Penis-in-vagina intercourse may lead to a climax for men, but a far lower percentage of women can orgasm through penetrative sex alone, says Alba. To get clitoral stimulation during sex, she recommends this waterproof, rechargeable toy. “It’s small, beautifully designed, and a great shape for nestling against the clitoris during intercourse,” she says.
This wallet-friendly toy straps onto your finger—or your partner’s. The secure fit means there’s no chance of the toy slipping off, resulting in fumbling during a moment of passion, says Anne Hodder, ACS, a multi-certified sex educator. She likes it for the “super easy access to anywhere that could use some vibration stimulation.”
Simple clitoral stimulators are an ideal starting place if you’re new to sex toys, says Sunny Rodgers, clinical sexologist, certified sex coach, and ACS-certified sex educator. This version can be used on the clitoris (of course) but also on all sorts of other erogenous zones, says Rodgers. She describes the Form 2 as compact and malleable. “The flexible ears can be used to pinch nipples, earlobes, the clitoris, or labia. It’s also petite and can easily be used to caress either partner anywhere on their bodies,” Rodgers says. (Toes, inner thighs… you get the picture.)
If sometimes sex is a bit too speedy–ending before you can climax–consider having your partner use a penis ring, which helps men last longer, says sex educator Kait Scalisi, MPH. This one is her favorite, she says, “because it’s super stretchy and quiet and generally stays put.” The vibrations will help you orgasm faster too, she adds. “[That helps] close the time gap that happens with a lot of couples.”
If you—or your partner—are feeling a bit shy about introducing a toy, this small, vibrating wand from Trojan might be the perfect pick. “It’s easy to use, multi-setting, and doesn’t feel like something intrusive,” says Levkoff.
This is the toy every couple should own, says Alba. Here’s why: The classic “offers some of the strongest vibrations of any vibrator on the market.” While it’s too large to maneuver in certain sex positions, “it is an excellent choice for women who cannot achieve a clitoral orgasm from less intense stimulation,” she says. (There’s a rechargeable, cord-free version if you don’t want to be tethered to an outlet—it’s just a bit pricier.)

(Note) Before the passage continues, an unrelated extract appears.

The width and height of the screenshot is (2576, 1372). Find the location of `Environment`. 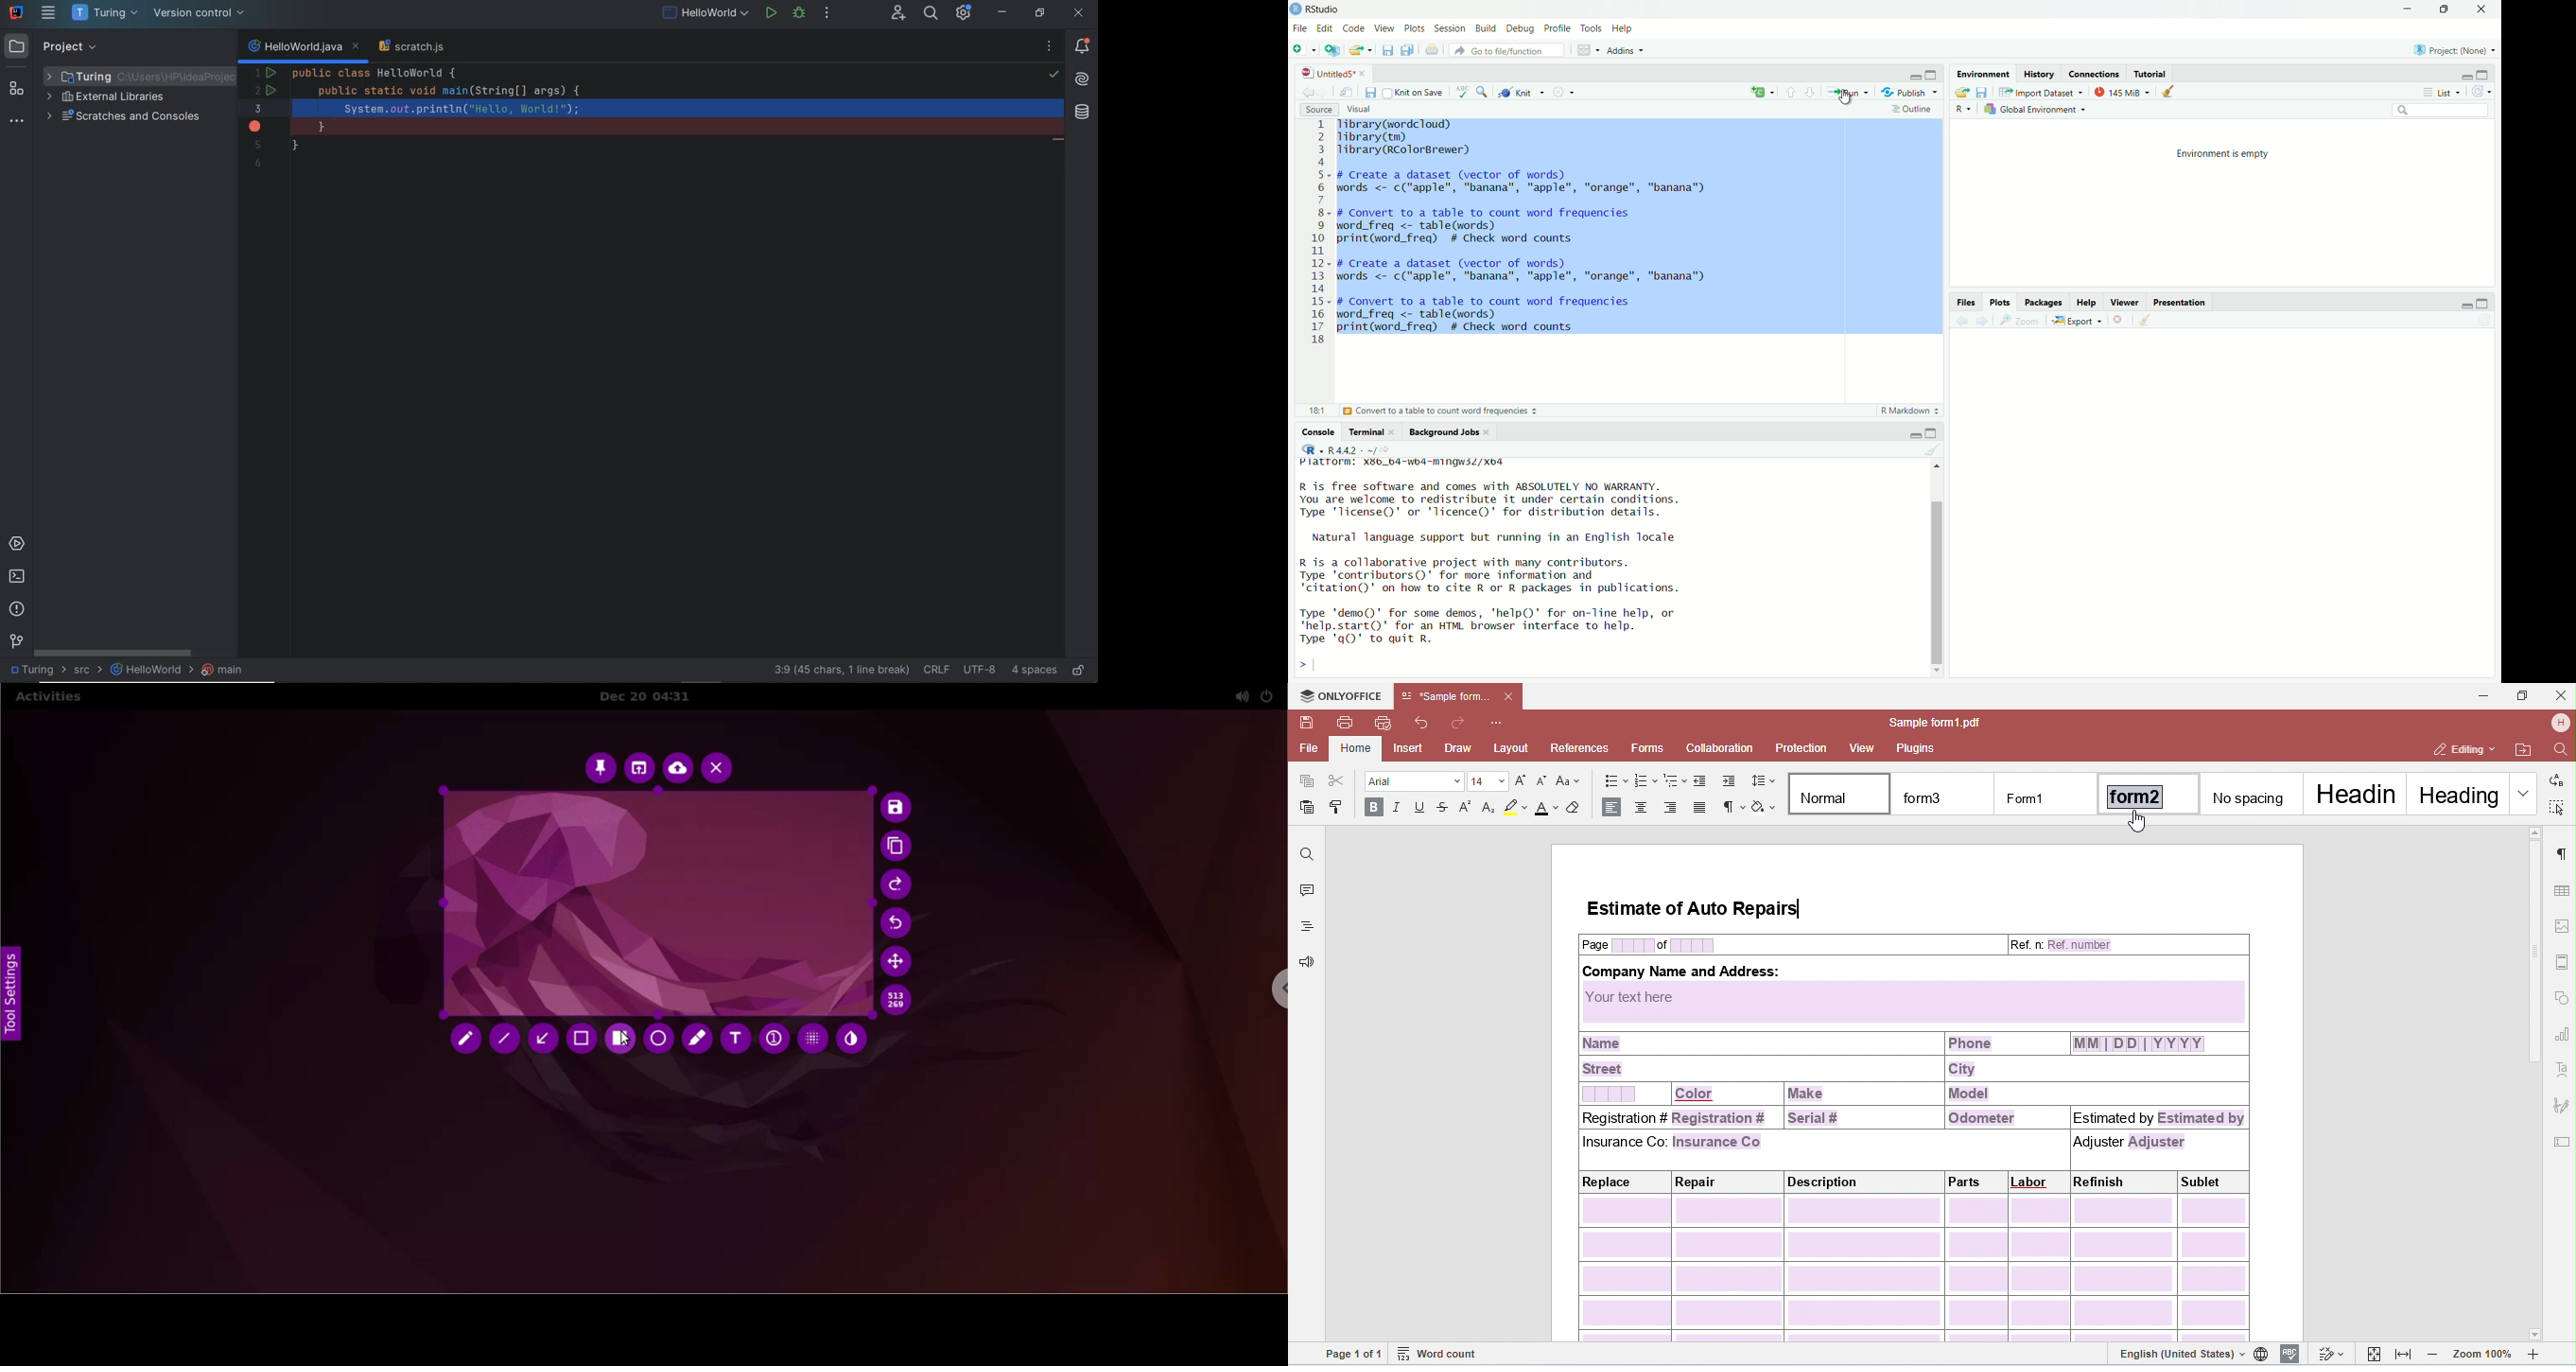

Environment is located at coordinates (1983, 75).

Small, non-phallic vibrators can be good options if your partner is nervous or a bit uncomfortable about sex toys, says Scalisi. The Fin doesn’t look like competition for a penis, basically. “Fin is a finger toy that turns your beau’s hands into a vibrator,” she says. “It enhances all sorts of sexy time, from steamy make-out sessions to intercourse.”
Hodder describes this toy as “surround sound for your clitoris,” and doesn’t that sound… wonderful?! Don’t be fooled by the petite size of this pebble-shaped vibe: Hodder says it’s super rumbly and powerful, fitting easily between you and your partner during sex. “The tip has a soft bit of give to it, so the harder you press it into yourself (if you’re into that sensation), the more it sort of melds around your body.”
Alba recommends this wand if you want to explore G-spot stimulation. “This toy offers two different sized ends that provide deep internal sensations and can help women find their G-spot. It can also be used for male prostate stimulation,” she adds. (Or try one of these five positions for G-spot orgasms!)
“A vibrator you can put in your pocket or bag has lots of fun applications,” points out Rena McDaniel, sex therapist for LifeStyles Condoms. (Maybe it’s time to try that bathroom quickie you’ve fantasized about?) She recommends the brand’s own small and discreet massager, saying couples can use it to add a little something extra to a sexual experience.